Bediüzzaman hazretleri o yıllarda mecburi ikamet suretiyle Barla nahiyesinde idi. Ezanı asli şekli ile kendisi veya talebelerine okutur, öyle namaza başlarmış. Sadece ezan değil, o yıllarda hilafet kaldırılmış, dini eğitim yasaklanmış, bir çok cami ve mescid satılmış, pekçok ehli ilim ve ehli iman dar ağaçlarında sallandırılmıştır.

Ülkenin manevi kimyasını bozmuşlar, Lozan'da alınan kararlar bir bir yürürlüğe konulmuştur. Bu yanlışlara söz söyleyen ve yan bakanlar hâlâ mahkemeler ve hapishanelerde keyfi muameleye tabi tutulmaktadır. Onca yıl geçtiği halde bu umdelerin bir çoğu kanun ile korunmakta ve cezai işleme tabi tutulmaktadır.

Hindistan'da, malum bildiğimiz inekler hâlâ bir inanış ile kutsal olarak kabul edilmekte, kimse bu masum hayvanlara dokunmamaktadırlar. Bir vatandaşımız bir vesile ile Hindistan'a gittiğinde otomobilde, yol üzerine oturmuş yolu kapatan ineklerden geçmek için inekleri hayli bir zaman beklemek durumunda kalmışlar.
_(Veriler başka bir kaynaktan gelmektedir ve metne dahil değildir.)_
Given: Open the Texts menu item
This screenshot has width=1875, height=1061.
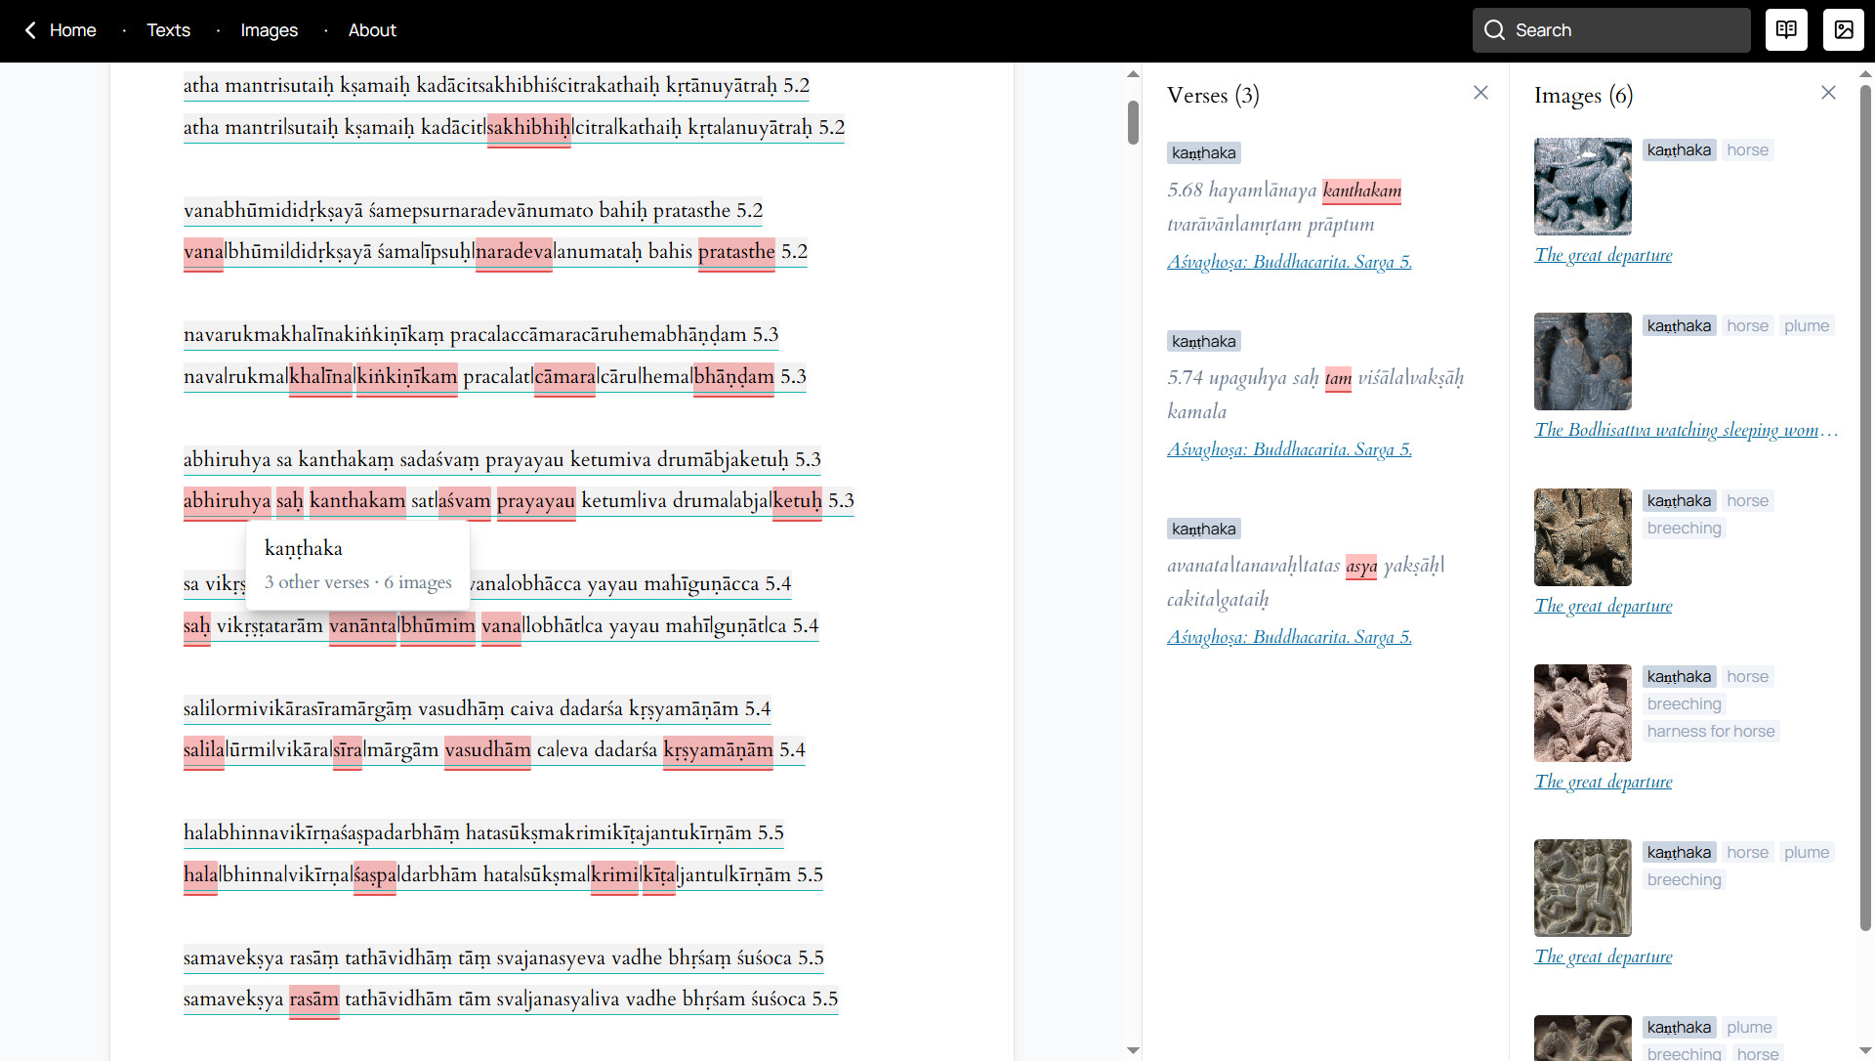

Bu manasız inanışa Türk arkadaşı şöyle cevap vermiş: "Sizdeki inekler zamanla kalkar. Bizde öyle inekler var ki yıllarca yerinden kalkmıyorlar" diyerek, kanun ile korunan şahısları ve yersiz yasakları dile getirmiş.

Milletin bu makus yasaklarının bir kısmını 1950'de iktidara gelen Demokrat Parti ortadan kaldırmıştır.